Bir araştırmaya göre 2000 yılından beri, yani son 16 yıldır, en az 100.000 nakil gerçekleşmiş ve bu organ naklindeki artış, uzmanlara göre sadece kitlesel bir katliam ile açıklanabiliyor.
WOIPFG (Dünya Falun Gong Zulmünü Araştırma Örgütü) başkanı Wang Zhiyuan, senelerdir telefonla gizli bir şekilde yaptığı görüşmeleri kayıt altına almıştır. Dr. Wang, tam 10 senedir bu şekilde deliller topladı, fakat şaşırtıcı olan ise suç işleyen doktorların telefon görüşmelerindeki rahat tavırlarıydı. Wang’a göre birçok devlet kurumu ve üst düzey devlet yetkilisi bundan haberdar, birçoğunun da bu yasadışı organ ticaretinde parmağı var.

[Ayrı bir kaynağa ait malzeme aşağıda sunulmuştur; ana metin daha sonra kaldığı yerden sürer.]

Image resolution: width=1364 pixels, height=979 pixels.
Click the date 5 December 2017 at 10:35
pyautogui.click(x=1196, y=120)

Wang’ın dışında, Çin’deki bir çalışma kampından canlı kurtulabilmiş ve Amerika vatandaşı olan Dr. Charles Lee, araştırmacı gazeteci Ethan Gutmann ve batının ne denli Çin’deki yasadışı klinik araştırmalara dahil olduğu ile ilgili çalışmalar yürüten Arne Schwarz da, bu konu hakkında bilgiler sundular ve görüşlerini bildirdiler.

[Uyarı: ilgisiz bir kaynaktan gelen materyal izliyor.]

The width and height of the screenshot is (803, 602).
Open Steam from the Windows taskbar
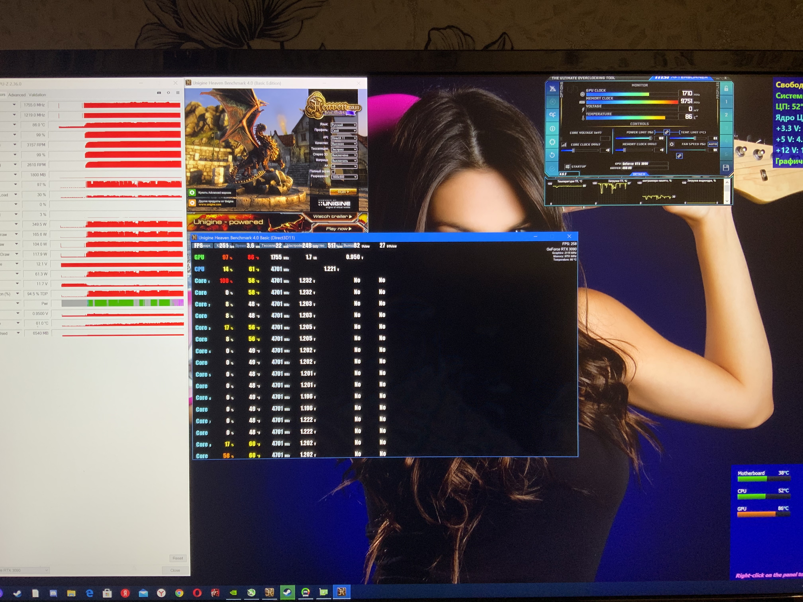[x=287, y=593]
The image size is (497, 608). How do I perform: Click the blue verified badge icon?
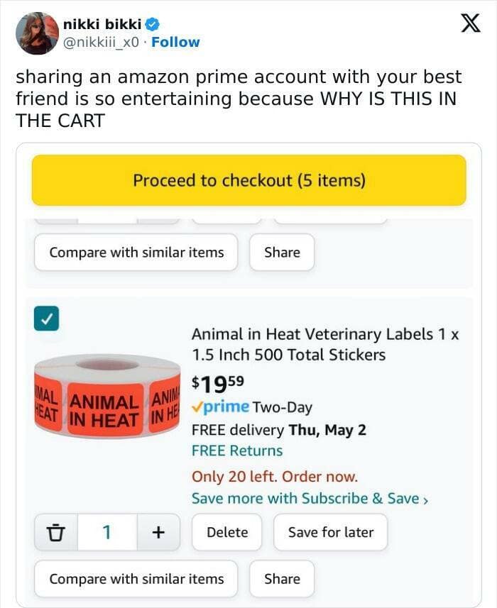tap(152, 24)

Çin’in eski sağlık bakanı yardımcısı ve Uluslararası Organ Bağış ve Transplantasyon Komitesi Başkanı Huang Jiefu, 2005 yılının Eylül ayında, doktorlardan Urumçi’de bir karaciğer nakli gerçekleştirmelerini istemiş ve ameliyat sırasında iki tane yedek karaciğerin bulunmasını talep etmiştir. Bu karaciğerler ise, 24 saat içinde Çin’in dört bir yanından binlerce kilometre uzaktan getirtilmiştir.
Dr. Wang Zhiyuan, bir karaciğerin vücuttan çıkarıldıktan sonraki ömrünün sadece 15 saat olduğunu ve ancak Urumçi’ye canlı donörlerin “teslim edilmesi” ile ve orada öldürülmesi ile bunun yapılabileceğini söylemektedir.

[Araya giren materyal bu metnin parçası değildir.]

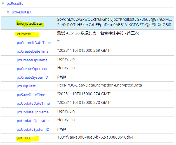Select the pxCommitDateTime property
The height and width of the screenshot is (145, 176).
pyautogui.click(x=34, y=43)

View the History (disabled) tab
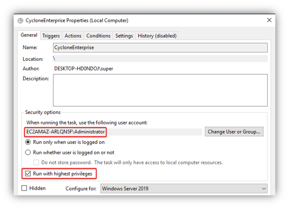click(x=157, y=36)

Huang Jiefu, 2013 yılı Mart ayında WOIPFG aracıyla şunları söyledi: “Geçen yıl ben 500 karaciğer nakli gerçekleştirdim. İlki 2012 yılı Kasım ayında Guangzhou şehrindeki bir vatandaşın gönüllü bağış idi.” Bu, diğer organların nereden temin edildiği ve istemsiz kurbanların geri kalanının kim olduğu sorusunu gündeme getirmektedir.
Ayrıca internette açık bir şekilde takip edilebilen sayfalarda ve hekimlerin operasyon sırasında tuttukları protokollerde de korkunç manzara göz önüne seriliyor: Takip edilebilen protokollerden biri Kunming şehrindeki Yanan Hastanesi’nde çalışan Wu Jian’a ait. Wu Jian, 2008-2009 yılları arası Berlin’deki Alman Kalp Enstitüsü’nde eğitim almıştır. Bir cerrah olan Wu Jian, ameliyathanede anestezi ve entübasyon ile başlayan bir organ çıkarma prosedürünü anlatmaktadır. Orada mekanik ventilasyondan detaylı bir şekilde bahsediyor ve bu da oradaki kişinin beyin ölümü gerçekleşmemiş ve ameliyathaneye girdiğinde nefes alıp veren biri olduğu anlamına geliyor, yani organları alınan kişi beyin ölümü gerçekleşmemiş birisiydi. Ventilatör anestezi sonrası bağlanmış ve ameliyat için rutin hazırlık yapılmıştı. Garip olan bir diğer durum ise, Çin’de beyin ölümünü tanımlayan hiçbir hukuk ve yasa tanımının olmasıdır.